Many parts of the wall of «K688» are covered by tamarisk cones.


Lunch and rest under the poplar trees

Pastured camels roaming nearby

Enclosure of the «K710» site. We observed many debris of artifacts.
Overview of «K710» seen from the top of a sand dune

August 8 : Visited the ruins coded as «P1» or Boro-tsonji in the morning, and visited the ruins of «A8» or Muu-dorbeljin. «P1» is identified to “Sanshijing Houguan” and «A8» to “Jiaqu Houguan”, both mentioned in unearthed wooden writing tablets from the Han period of China.

Confirming the route to «P1» site
Site of «P1» or Boro-tsonji


Pastured goats on the route
Domesticated camels of a farm

Traveling amid the gobi
Ruins of «A8» or Muu-dorbeljin

August 9 : Visited the ruins called 'Lucheng'. This site is a complex composed of various types of remains including ancient city walls, tombs and irrigation canals.

CORONA satellite photograph over the Lucheng site taken on September 29, 1969.

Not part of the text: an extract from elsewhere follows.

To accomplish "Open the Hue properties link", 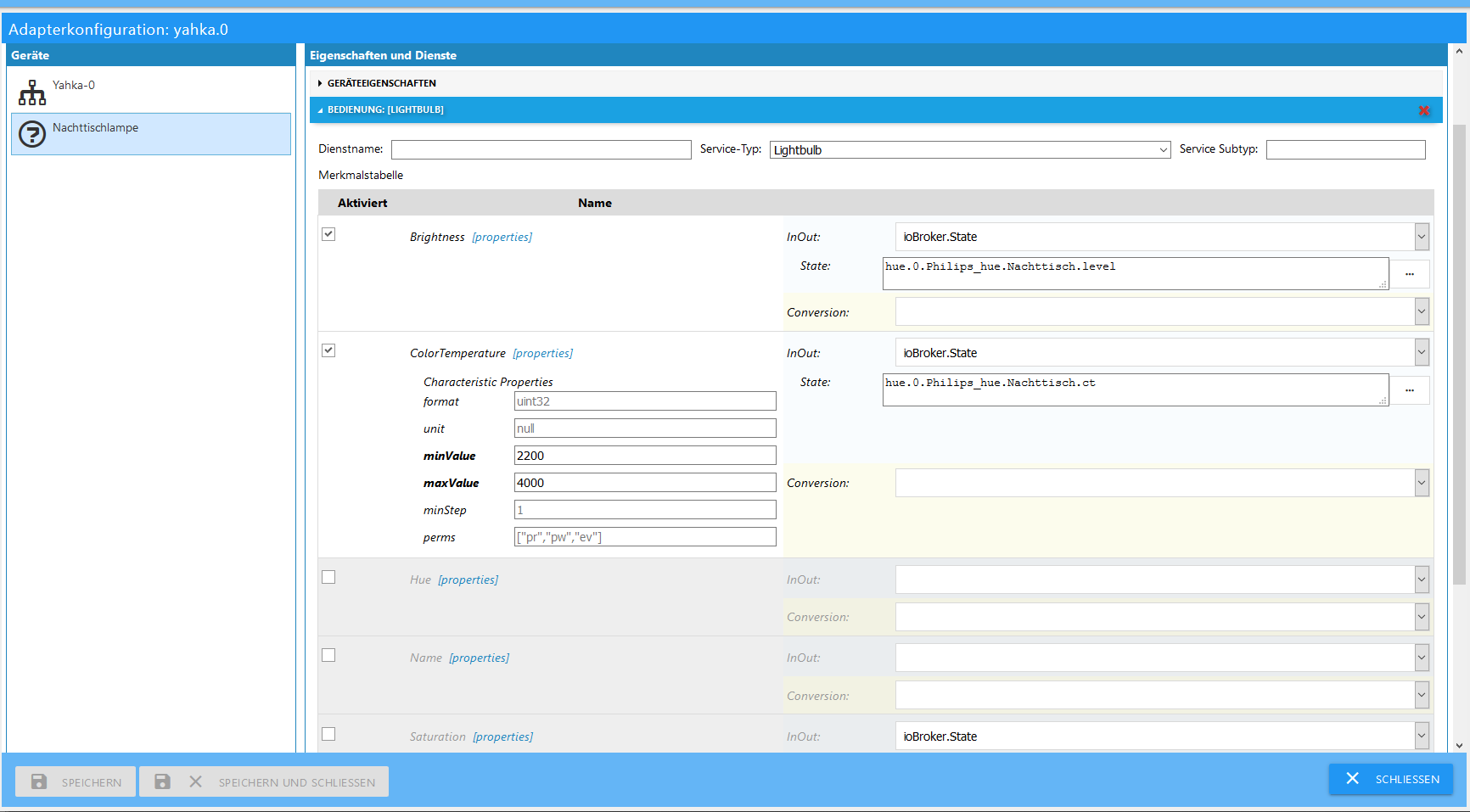I will pyautogui.click(x=468, y=580).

You can find the oval enclosure of Lucheng city ruins on the satellite photograph. According to Prof. Wei's explanation, remains of the city wall date back to the Han period or even earlier. We saw many tombs and debris of artifacts in the surrounding area. The most prominent feature observable in the satellite photograph and on the ground is the network of irrigation canals, indicating that agriculture based on the irrigation system once carried on. However, because of the subsquent change in the environment, this area is mostly uninhabitable desert today.

We departed early in the morning to avoid summer heat.
Driving around the Lucheng site. Major visible remains are ancient tombs.


Remains of the city wall of Lucheng (Green City)

Remains of irrigation canals

August 10 : Visited Sogo-nuur, the terminal lake of Ejina River, and Boro-oboo, a sacred place for Tibetan Buddhism. We saw poplar forests along the route.

Boro-oboo, a sacred place for Tibetan Buddhism
Sogo-nuur viewed from the site of Boro-oboo



Giant poplar tree venerated as “the sacred tree”

In the evening, an event celebrating the 60th anniversary of the foundation of Inner Mongolia Autonomous Region was held in Dalai Khobbu.

August 11 : Departed Dalai Khobbu to Yinchuan, then flew to Beijing. Stayed in Beijing.

August 12 : Departed Beijing to Japan.